Reflections on strategy

Opeyemi Agbaje
It is that time of the year when I retreat from activity and geography to reflect on the core of my work, strategy and to renew and regenerate my mind in preparation for the next twelve months, much like we advise clients to embrace strategic and corporate retreats as a tool for corporate revitalization.
This year, I’m in Madrid, Spain at a conference of strategy experts principally from Europe and America, but with an increasingly large Asian contingent. Just like previous years, there is marginal African representation-six out of over 1,200!-but the consolation is that four of those are from Nigeria. Like I mentioned previously on this page (Letter from Cambridge, July 2014), Africa is sadly not yet present to any significant extent at the cutting edge of research and innovation.

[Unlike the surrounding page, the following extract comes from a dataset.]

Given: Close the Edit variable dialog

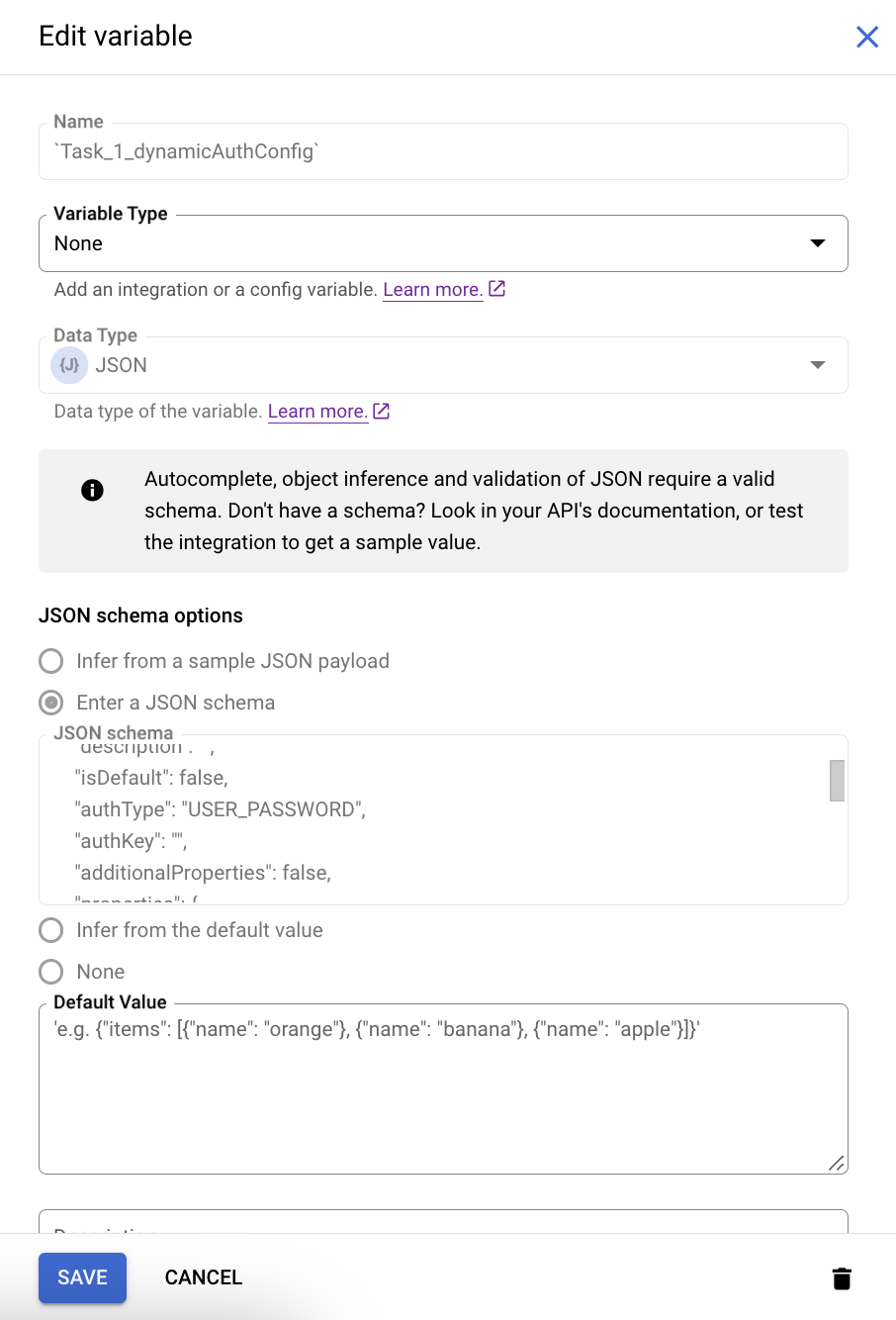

For me and Spain, it is getting it right the third time! The first time I planned to travel to Spain, Barcelona at the time, was in 1997 as part of an executive MBA business school students contingent taking a learning trip to a counterpart university. It was in the days when international air travel was scarce during summer and a certain googled military dictator had banned British Airways from operating in Nigeria. It turned out our flight had been overbooked and most of us were turned back at the airport. I chose to abort another planned trip also to Barcelona ten years later in 2007 for academic research purposes as I concluded that six-month trip was fundamentally misaligned with all other aspects of my life at the time. Well, if Barcelona didn’t work, Madrid has certainly been successful and I have had five excellent days so far in the Spanish capital city.

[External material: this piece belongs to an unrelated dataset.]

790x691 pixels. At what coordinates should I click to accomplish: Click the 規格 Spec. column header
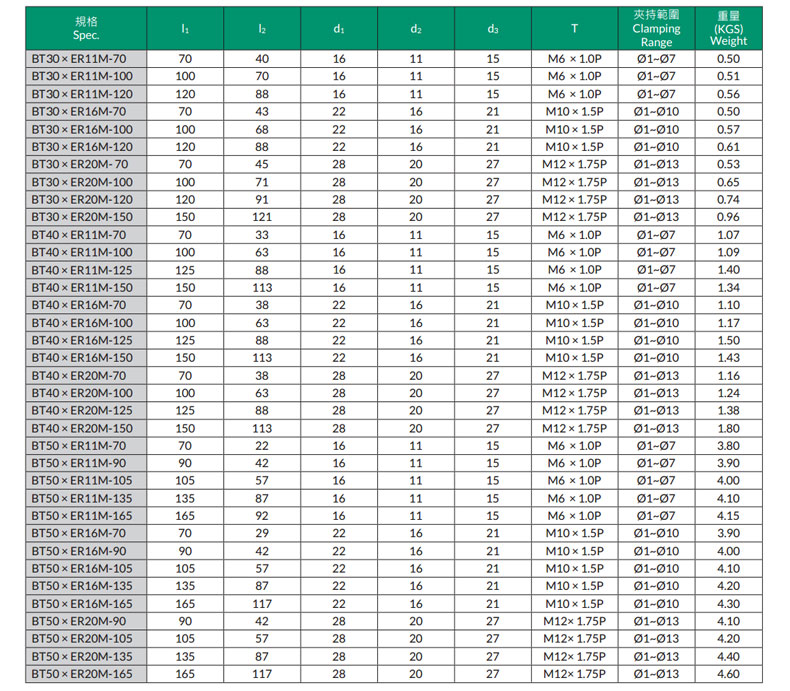pyautogui.click(x=86, y=28)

The pre-conference workshop I attended on design thinking in line with the trend towards more open and creative pathways towards strategy formulation was an excellent start! In a world of innovation, globalization, technology, networks and complexity, traditional strategy processes may be sub-optimal, at least in some contexts and strategists are moving towards more creative and involving approaches that include the tools of design, observation, experimentation, brainstorming, adaptation, inspiration and openness and I benefitted from a highly-participatory workshop illustration of this approach. One of my concerns about strategy making in the Nigerian context is that the process it is too often compromised or subverted by power, politics and hierarchy and so I see tremendous value in less formal processes such as design thinking to liberate the minds of organizational participants in the strategy formulation process.

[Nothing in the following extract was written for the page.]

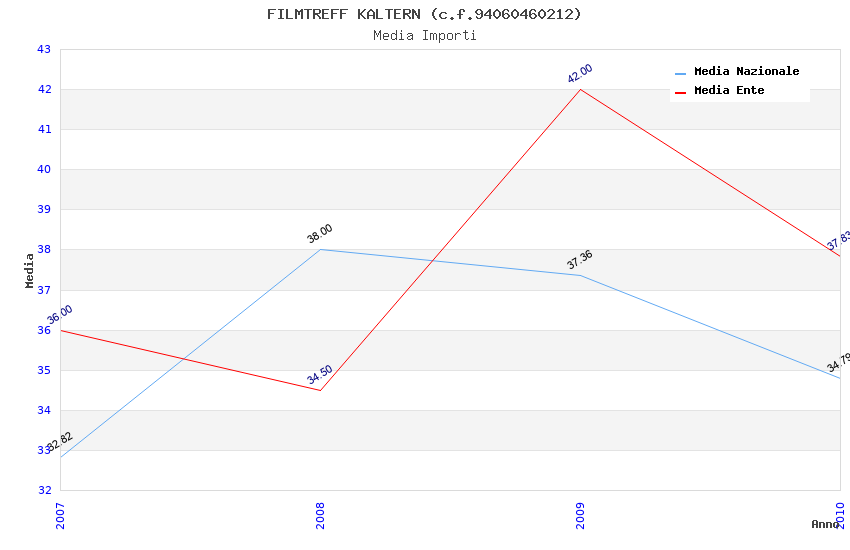
Task: Click the blue Media Nazionale legend swatch
Action: click(680, 73)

I have had some concerns in recent years about the direction of academic research in strategy, this time not just in Nigeria but particularly in the Western and global context. I was very pleased to note that this concern (the increasing gap between much of strategy research within large parts of academia and the practical needs of businesses) was shared by some of the most important speakers at this conference starting with Michael Tushman of Harvard University, a “foundational scholar” in the field of knowledge and innovation. I listened happily as Tushman  counselled strategy scholars to return to the situation in which research was driven by real life business problems rather than “literature review” which of course comes in after the problem is identified. The great strategy scholar, Henry Mintzberg, one of my all-time favourites, who received the CK Prahalad Award at the conference made a similar point-noting the absence of the word “strategy” or “strategic” in most contemporary articles in the Strategic Management Journal.

The other important point Mintzberg makes is his conviction that the structure of society and capitalism in Western societies, particularly in the US has swung too far in favour of private capital. He advocates efforts to restore a balance between a respected (I would add competent) public sector; a responsible private sector; and a robust plural (civil society) sector. In response to my question, Mintzberg makes the statement, probably to the shock of many US participants, that “the difference between corruption in Nigeria and the US is that it is legal in the US and illegal in Nigeria!” If Mintzberg’s radicalism was surprising, the ideological positions advanced by Unilever global CEO, Paul Polman, were positively startling! Here was an icon of the capitalist system basically advancing a whole slew of “liberal” concepts-the role of business in solving social problems; action on climate change; focus on sustainable and equitable development and poverty eradication; pro-NGO advocacy; a need to moderate the capitalist system; global turmoil being fuelled by inequity and dissatisfaction as evidenced by “Occupy Wall Street” and the so-called Arab Spring; the dysfunction of the Bretton Woods system; the value of CSR and sustainability etc. Clearly something is going on here!

The buzz word for me at this conference beyond these relatively radical viewpoints was “business models” and “business model innovation” which had a whole lot of sessions focused on the subject, including brilliant sessions by Michael Jacobides of London Business School; Christoph Zott of IESE; and Charles Baden-Fuller of Cass Business School. This is a subject which I do not think has gained sufficient traction in the Nigerian space, and which I think should, given what I regard as the homogeneity of business models prevalent across our industries. The highlight session for me however was the presentation on the “granularity of profit” by McKinsey Strategy and Corporate Finance head in Asia, Martin Hirt, data and insight rich and spectacular in its implications. Hirt made the point, backed with 30-year data on the world’s 2,500 biggest firms that industries matter! He stressed in response to my question, that going forward, geography may matter even more!

My head quite frankly is full of new ideas as I take time out to write and email this article, and I am happy I have a few days more in Madrid to see the city and get some rest!